Cal Humanities

"The understanding of a culture comes from hearing the language, tasting the food, seeing personal interactions, experiencing the traditions, and so much more in context."

— Elizabeth Laval & Candice Pendergrass, Sikh Youth Public History Project

"The understanding of a culture comes from hearing the language, tasting the food, seeing personal interactions, experiencing the traditions, and so much more when it is in context."

— Elizabeth Laval & Candice Pendergrass, Sikh Youth Public History Project

The On the Road with California Humanities conversation series was part of the Pulitzer Prize Centennial Campfires Initiative, an extensive collaboration between 46 state humanities councils with funding from the Andrew W. Mellon Foundation. The Campfires Initiative set out to commemorate the centennial anniversary of the Pulitzer Prize—a prestigious honor first launched by publisher Joseph Pulitzer in 1917— “in ways that [would] deepen and inspire the public’s engagement with and understanding of the value of great literature, history, music, drama, and journalism.”

Throughout 2016, over 200 Pulitzer-winners and finalists participated in over 700 free, public “campfire” events nationwide with both in-person and virtual attendees. Through our On the Road series, California Humanities held six such events highlighting Pulitzer-winners across the Golden State, including journalists, food critics, novelists, playwrights, academics, artists, and more.

In a panel moderated by USC Professor William Deverell that drew over 500 attendees, Pulitzer-winning historians Alan Taylor and Elizabeth Fenn kicked off the On the Road series at Pasadena’s Huntington Libraries and Gardens, discussing the importance of historical literacy, which, according to Fenn, provides “more than job skills—it’s about the human spirit.”
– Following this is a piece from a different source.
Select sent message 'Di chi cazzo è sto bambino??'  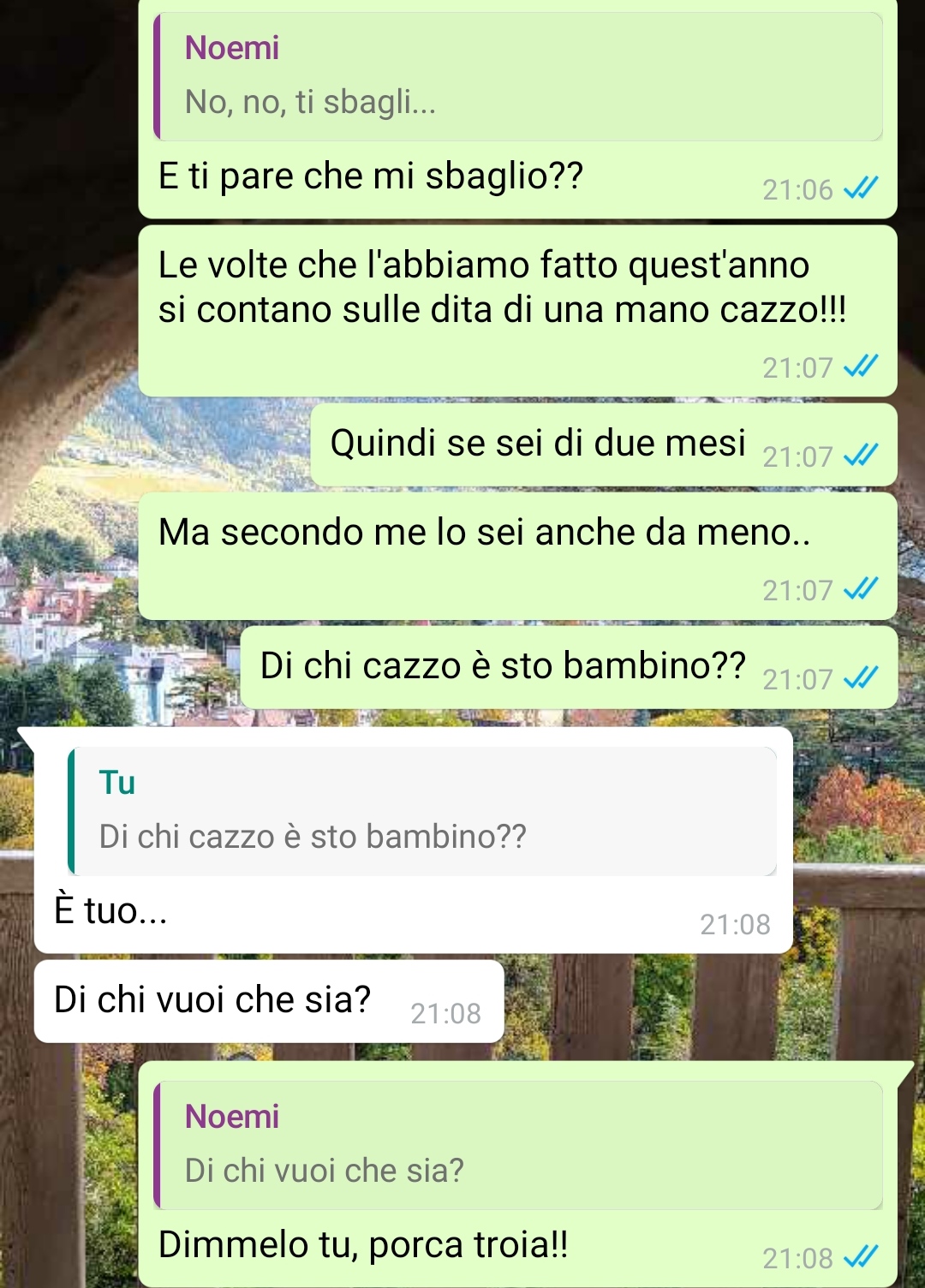(x=569, y=667)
After hearing from Fenn and Taylor, we headed to the Los Angeles Times Festival of Books, where legendary late Angeleno restaurant critic, Jonathan Gold, anchored a panel about the future of food in his home state. Alice Waters, and Sarah Smith from the Institute for the Future discussed the future of food in this land that includes both plenty and need with author and Central Valley peach grower Mas Masumoto.
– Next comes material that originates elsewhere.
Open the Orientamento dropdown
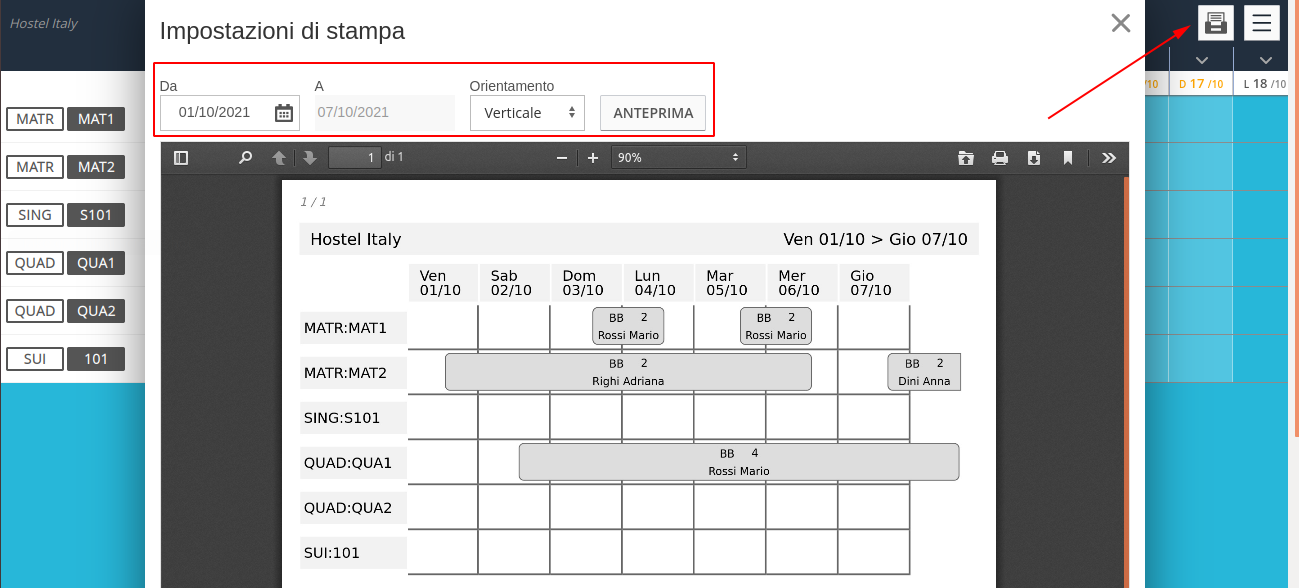Viewport: 1299px width, 588px height. pyautogui.click(x=527, y=113)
Although California produces almost half of America’s fruits, nuts, and vegetables, one in seven Californians are experiencing hunger—a glaring problem among many that the speakers on the sold-out panel sought to address.

“Food equality has to begin…when children are young,” said panelist Alice Waters, the California chef, and restaurateur who popularized the farm-to-table movement. “I want to advocate for free school lunch for every child in this country—organic, local foods [and] school-supported agriculture.”

After a stop in San Jose to discuss journalism and democracy with Pulitzer-winning reporters and authors Héctor Tobar and Rob Kuznia, along with authors and journalists Frances Dinkelspiel and Mark Arax, California Humanities traveled to the Steinbeck Center in Salinas to talk about water conservation with Pulitzer-winning experts, followed by a conversation in Fresno about the storied history of California’s farmworker movement. This conversation included Pulitzer Prize-winning journalist Bettina Boxall joined by Felicia Marcus, Chair of California’s State Water Resources Control Board, Abby Taylor-Silva, Vice President of Policy and Communications at the Grower-Shipper Association of Central California, and Bruny Mora, alumni of the University of California – Santa Cruz and Monterey Bay Aquarium Teen Programs.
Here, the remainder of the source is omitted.